/---
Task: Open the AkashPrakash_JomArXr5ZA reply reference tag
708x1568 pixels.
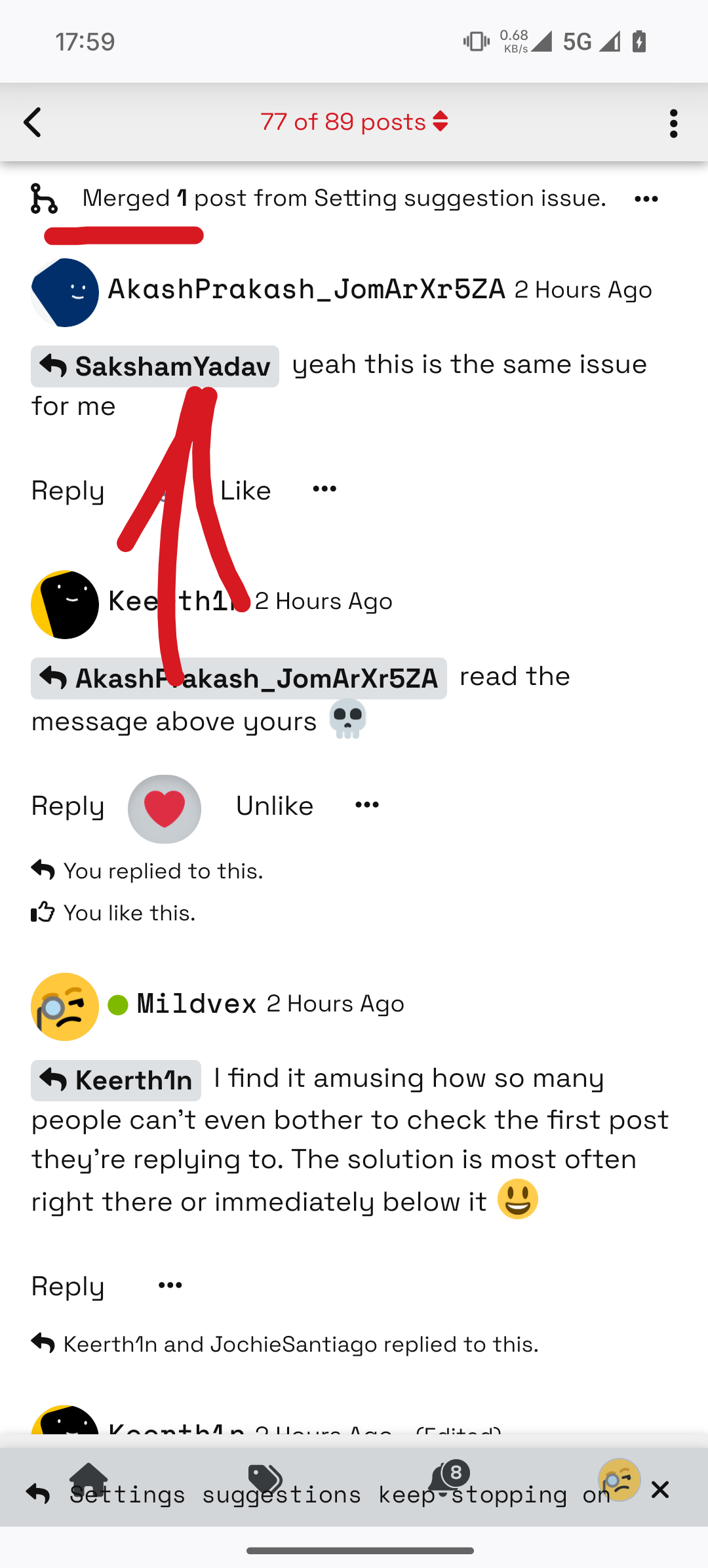Action: click(x=239, y=678)
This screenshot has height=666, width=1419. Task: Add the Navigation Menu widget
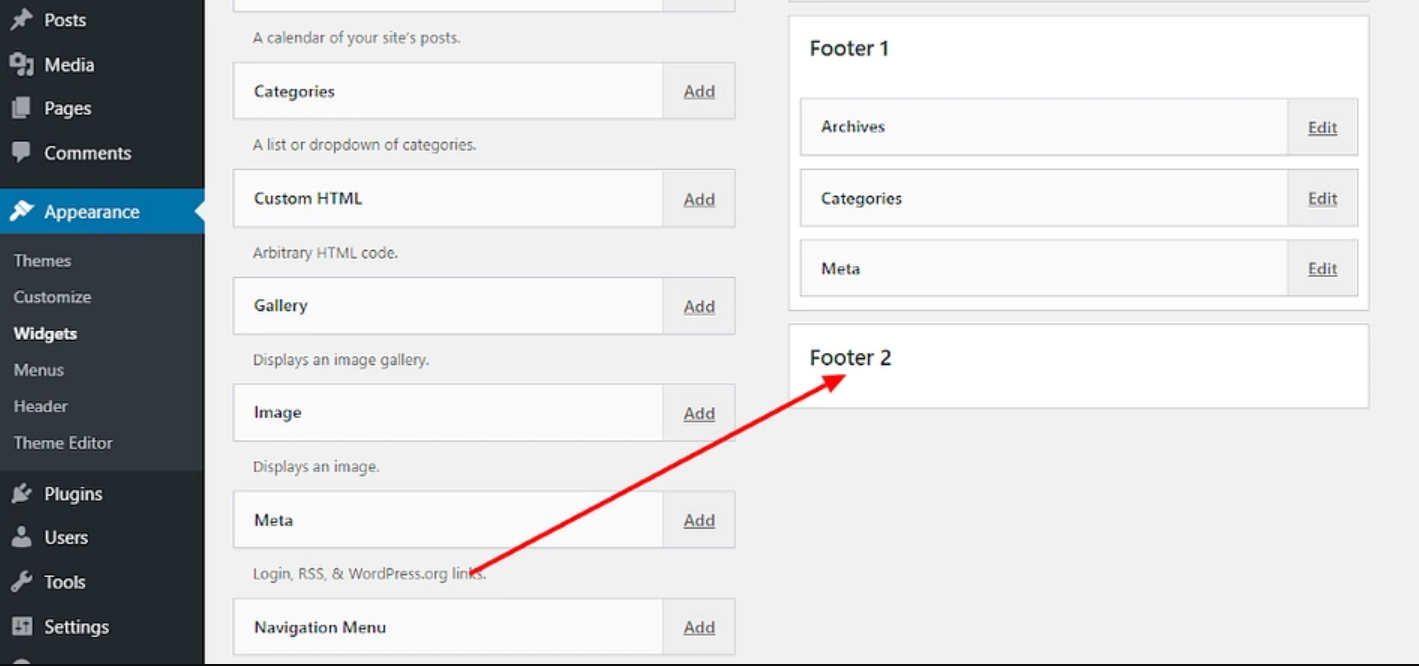tap(699, 626)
\---
- What you will do -
Leaving the pictures out, transcribe the entries above exactly as written.

- Reply -
Task: Open the AkashPrakash_JomArXr5ZA reply reference tag
708x1568 pixels.
Action: click(x=239, y=678)
This screenshot has height=666, width=1419. Task: Add the Navigation Menu widget
tap(699, 626)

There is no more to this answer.